User Guide#
A user guide is a page that provides instructions and information on how to use Hylia Library. It may include information on features, settings, troubleshooting, and step-by-step procedures for performing specific tasks. The goal is to help users understand and effectively use the software.
Note
In the Hygia repository there are some boilerplates to guide learning and understanding the use Hygia features.
The Hygia library offers two options for usage: (1) Utilizing the available functions directly in your development environment, such as a Jupyter Notebook. (2) Automating processes for different databases through a customizable .yaml file.
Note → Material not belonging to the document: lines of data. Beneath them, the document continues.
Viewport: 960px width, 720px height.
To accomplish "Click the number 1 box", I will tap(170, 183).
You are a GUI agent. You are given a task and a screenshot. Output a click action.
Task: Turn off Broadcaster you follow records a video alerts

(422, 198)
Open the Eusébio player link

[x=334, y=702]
This file allows you to define your pipeline and at the end, it provides a visualization of the processed data.
Using YAML file#
Update the yaml file with your needed configs and run the notebook#
import hygia as hg
config_file = '../config/default_config.yaml'
result = hg.run_with_config(config_file)
result
Predict Example#
Imports and classes instanciations#
import pandas as pd
import hygia as hg
pre_process_data = hg.PreProcessData()
feature_engineering = hg.FeatureEngineering()
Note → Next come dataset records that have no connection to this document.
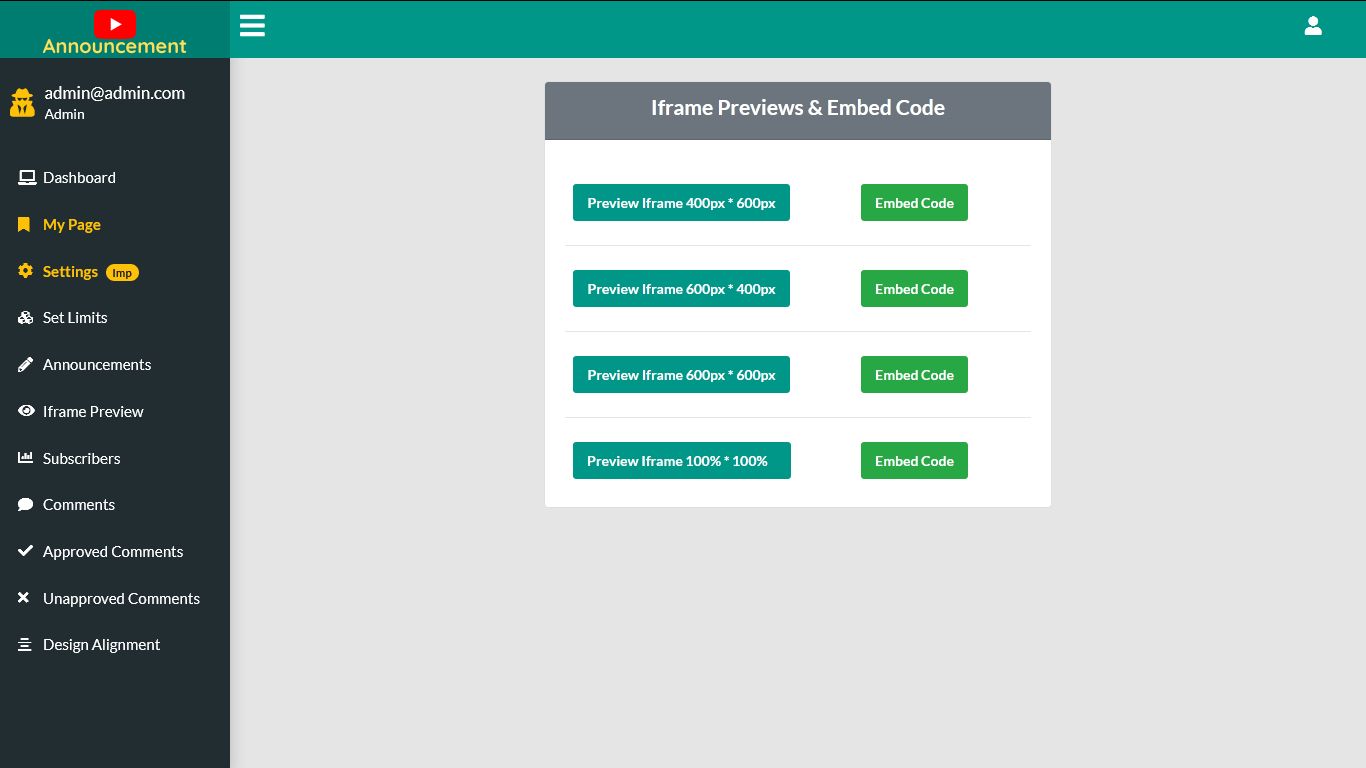1366x768 pixels.
Task: Click the Imp badge beside Settings
Action: pos(122,272)
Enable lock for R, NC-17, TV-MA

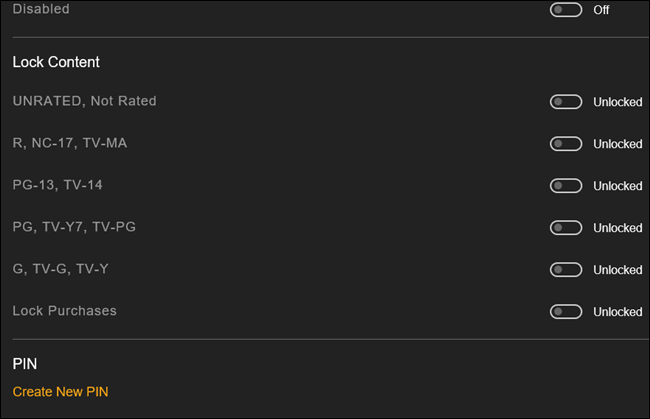pos(566,144)
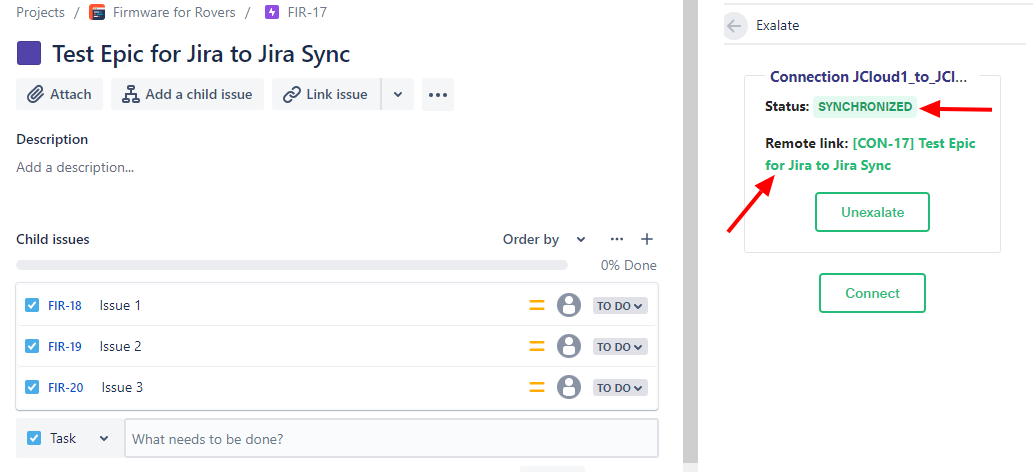Screen dimensions: 1033x472
Task: Click the Unexalate button
Action: point(872,212)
rf_model = hg.RandomForestModel('../data/models/RandomForest_Ksmash_WordEmbedding_Regex.pkl')
Load Data#
file_path = '../data/tmp/AI_LATA_ADDRESS_MEX_modificado.csv'
df = pd.read_csv(file_path, sep='ยจ', nrows=500_000, engine='python')
Add new columns#
Concatenate address
All features columns
Key Smash
Regex
Word Embedding
concatened_column_name = 'concat_STREET_ADDRESS_1_STREET_ADDRESS_2'
df = pre_process_data.pre_process_data(df, ['STREET_ADDRESS_1', 'STREET_ADDRESS_2'], concatened_column_name)
df = feature_engineering.extract_features(df, concatened_column_name)
Check new columns names#
ks_we_and_re_colummns = [col for col in df if col.startswith('feature_ks') or col.startswith('feature_we') or col.startswith('feature_re')]
ks_we_and_re_colummns
Predict using pre-trained model#
df['prediction'] = rf_model.predict(df[ks_we_and_re_colummns].values)
df['prediction'].value_counts()
Save predicted data#
df[['concat_STREET_ADDRESS_1_STREET_ADDRESS_2', 'prediction']].to_csv('data/tmp/prediction.csv')